Stored records:
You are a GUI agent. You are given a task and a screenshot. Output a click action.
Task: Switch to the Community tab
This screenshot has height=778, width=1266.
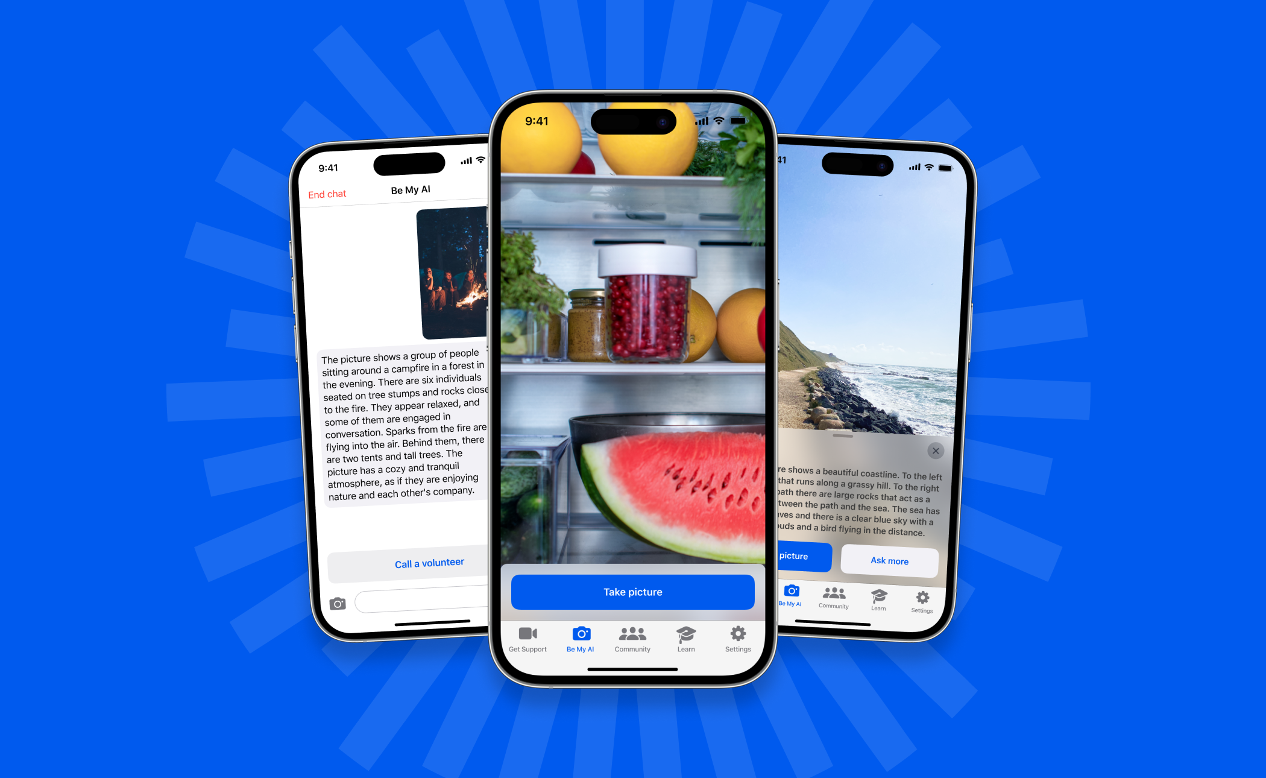[633, 637]
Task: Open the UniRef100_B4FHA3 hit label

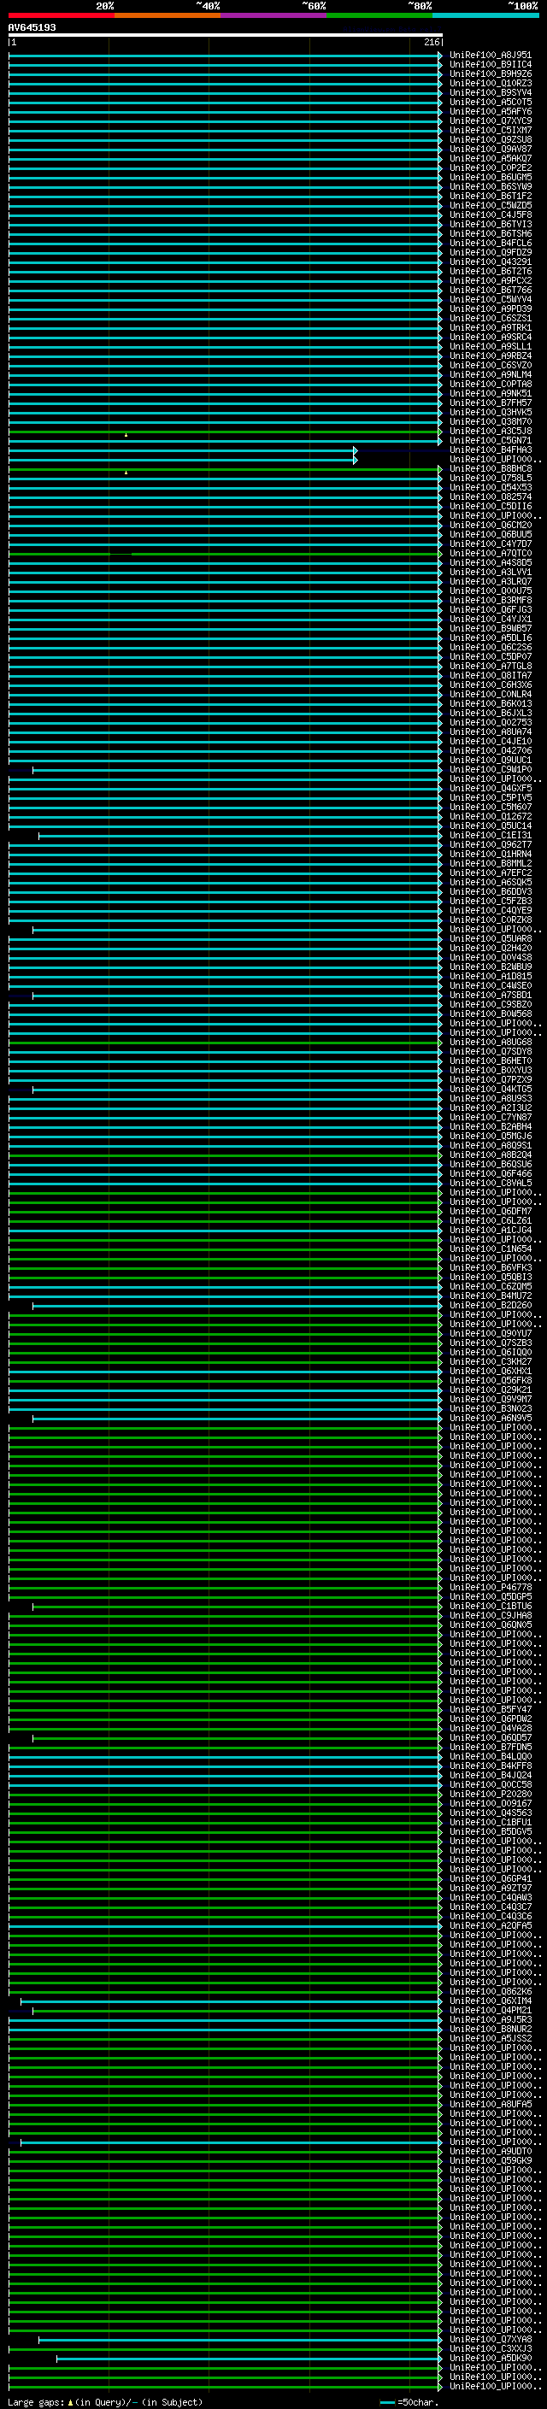Action: click(490, 451)
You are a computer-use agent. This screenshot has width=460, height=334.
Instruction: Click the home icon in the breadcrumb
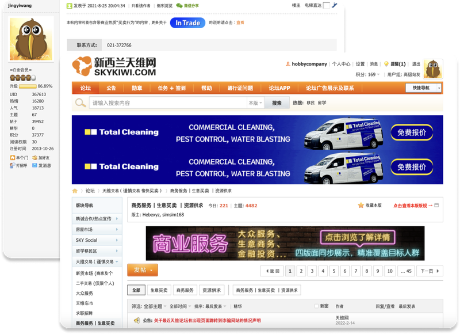(75, 191)
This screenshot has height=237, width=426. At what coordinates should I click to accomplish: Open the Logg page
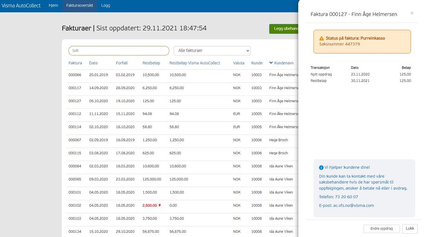tap(105, 6)
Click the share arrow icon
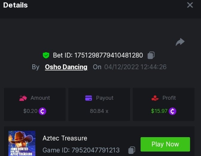 point(180,42)
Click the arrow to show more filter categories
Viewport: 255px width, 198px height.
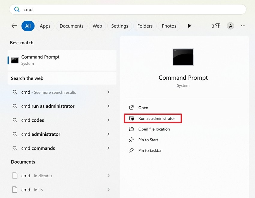pos(189,26)
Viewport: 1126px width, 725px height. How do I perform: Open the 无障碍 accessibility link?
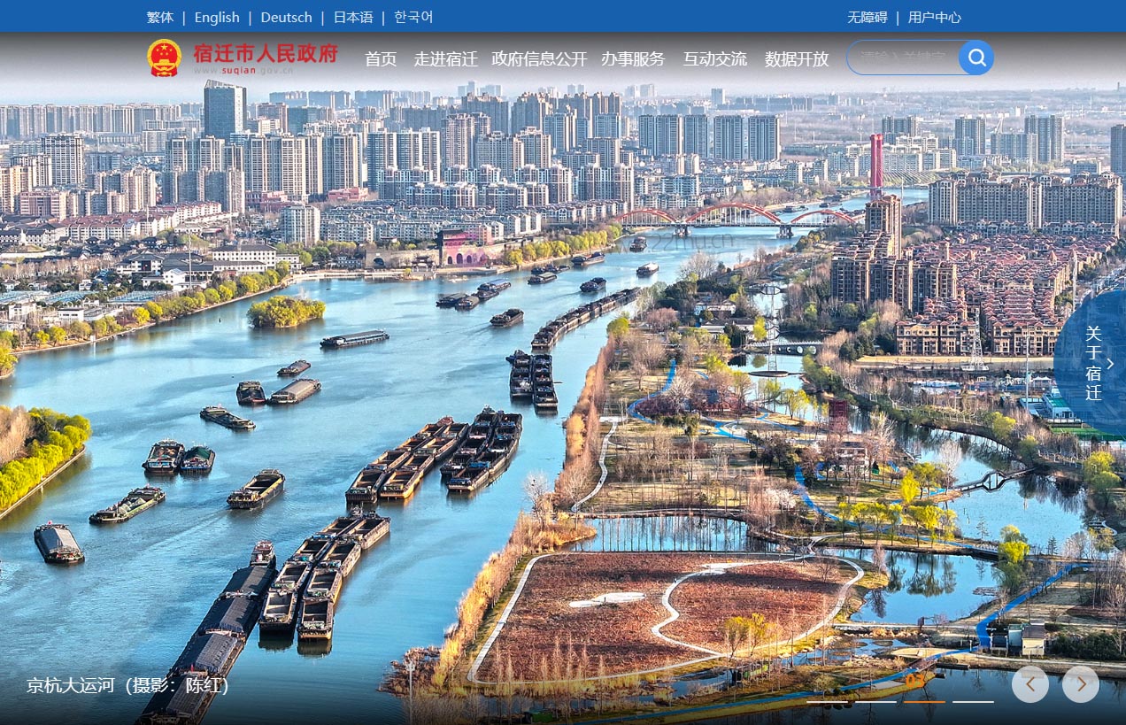click(x=868, y=17)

> Exercise aim
Reproduce the data above line for line, excluding every picture.

> Task output
You are a GUI agent. You are given a task and a screenshot. Output a click action.
Task: Switch to the Community tab
This screenshot has height=778, width=1266.
[633, 637]
Task: Open the UniRef100_B4FHA3 hit label

Action: click(490, 451)
You are a computer-use agent. This screenshot has width=460, height=334.
Instruction: Click the home icon in the breadcrumb
(75, 191)
This screenshot has height=237, width=426. At what coordinates should I click to accomplish: Open the Logg page
tap(105, 6)
Click the share arrow icon
 point(180,42)
Click the arrow to show more filter categories
Viewport: 255px width, 198px height.
pos(189,26)
Viewport: 1126px width, 725px height. How do I perform: Open the 无障碍 accessibility link?
click(x=868, y=17)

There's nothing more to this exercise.